Henry C. Carey, Conseiller de Lincoln, Harmony of Interests, 1856

Une main britannique derrière l’État profond actuel

Avec l’élection de Donald Trump en Novembre 2016, il est devenu évident que l’Amérique n’est pas ce que beaucoup pensaient qu’elle était.

Soudainement, pour la première fois depuis l’assassinat de John F. Kennedy en 1963, il n’y avait plus une Amérique mais plutôt deux forces opposées au sein même de l’Amérique, et la question suivante fut soulevée : « quelle est la véritable Amérique, et qu’est-ce que Trump a donc réactivé ? »
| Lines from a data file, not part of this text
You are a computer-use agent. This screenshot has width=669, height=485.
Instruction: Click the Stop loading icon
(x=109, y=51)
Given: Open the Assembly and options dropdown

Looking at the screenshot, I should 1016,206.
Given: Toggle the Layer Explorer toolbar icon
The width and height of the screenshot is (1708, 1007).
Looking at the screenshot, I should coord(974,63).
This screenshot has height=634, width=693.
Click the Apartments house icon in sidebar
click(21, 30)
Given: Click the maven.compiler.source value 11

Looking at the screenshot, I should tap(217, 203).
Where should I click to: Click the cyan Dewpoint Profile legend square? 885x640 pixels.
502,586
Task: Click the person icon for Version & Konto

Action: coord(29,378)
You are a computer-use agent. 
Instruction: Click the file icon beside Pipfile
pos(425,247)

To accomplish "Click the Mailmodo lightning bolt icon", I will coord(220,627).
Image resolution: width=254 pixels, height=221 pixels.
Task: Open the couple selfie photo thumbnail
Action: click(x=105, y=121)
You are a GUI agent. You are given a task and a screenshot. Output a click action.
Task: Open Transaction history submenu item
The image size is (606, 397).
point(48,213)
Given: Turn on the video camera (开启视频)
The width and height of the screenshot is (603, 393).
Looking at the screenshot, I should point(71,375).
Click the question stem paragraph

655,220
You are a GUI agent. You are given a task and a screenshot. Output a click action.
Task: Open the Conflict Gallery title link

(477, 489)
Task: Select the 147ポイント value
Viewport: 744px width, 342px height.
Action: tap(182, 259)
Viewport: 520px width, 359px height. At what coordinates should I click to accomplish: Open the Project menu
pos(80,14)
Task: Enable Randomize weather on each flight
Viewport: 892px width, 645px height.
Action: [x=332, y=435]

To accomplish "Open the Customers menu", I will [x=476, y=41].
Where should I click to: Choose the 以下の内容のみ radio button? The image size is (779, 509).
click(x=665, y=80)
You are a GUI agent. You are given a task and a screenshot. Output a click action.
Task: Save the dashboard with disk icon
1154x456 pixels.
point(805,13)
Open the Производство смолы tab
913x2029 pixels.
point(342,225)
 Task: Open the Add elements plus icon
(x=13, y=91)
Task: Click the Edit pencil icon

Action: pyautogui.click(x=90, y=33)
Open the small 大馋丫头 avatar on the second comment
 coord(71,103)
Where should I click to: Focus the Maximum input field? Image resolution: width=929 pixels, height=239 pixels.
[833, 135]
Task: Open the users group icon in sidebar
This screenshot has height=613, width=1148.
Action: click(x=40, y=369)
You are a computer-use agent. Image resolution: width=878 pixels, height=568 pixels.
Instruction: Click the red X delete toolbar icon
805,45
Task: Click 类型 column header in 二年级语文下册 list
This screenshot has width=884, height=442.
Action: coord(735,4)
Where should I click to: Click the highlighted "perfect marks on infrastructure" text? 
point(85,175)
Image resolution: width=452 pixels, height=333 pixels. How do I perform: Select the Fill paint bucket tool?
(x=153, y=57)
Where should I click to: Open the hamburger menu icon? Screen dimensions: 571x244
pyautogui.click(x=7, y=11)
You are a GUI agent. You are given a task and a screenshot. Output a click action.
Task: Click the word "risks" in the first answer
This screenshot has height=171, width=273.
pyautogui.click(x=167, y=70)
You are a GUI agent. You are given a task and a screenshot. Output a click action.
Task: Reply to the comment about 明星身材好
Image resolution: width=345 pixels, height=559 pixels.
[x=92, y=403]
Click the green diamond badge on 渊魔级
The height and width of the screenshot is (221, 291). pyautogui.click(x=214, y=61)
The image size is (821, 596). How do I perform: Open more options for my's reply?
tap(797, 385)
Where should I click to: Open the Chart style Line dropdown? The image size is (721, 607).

Voici un homme politique qui n’appartenait pas à l’entre-soi technocratique, et qui a fait campagne pour travailler avec la Russie et la Chine, mettre fin aux guerres de changement de régime, inverser les effets destructeurs de l’ALENA sur la nation, relancer la mission spatiale de l’ère JFK, et qui a même envisagé de restaurer la loi Glass-Steagall.

Un indice de ce qu’il a choisi de représenter peut être aperçu dans sa défense du « Système américain » quand il déclare : « C’est le système voulu par nos Fondateurs. Nos plus grands dirigeants américains – y compris George Washington, Hamilton, Jackson et Lincoln; tous ont convenu que, pour que l’Amérique soit une nation forte, elle doit aussi être une grande nation industrielle. »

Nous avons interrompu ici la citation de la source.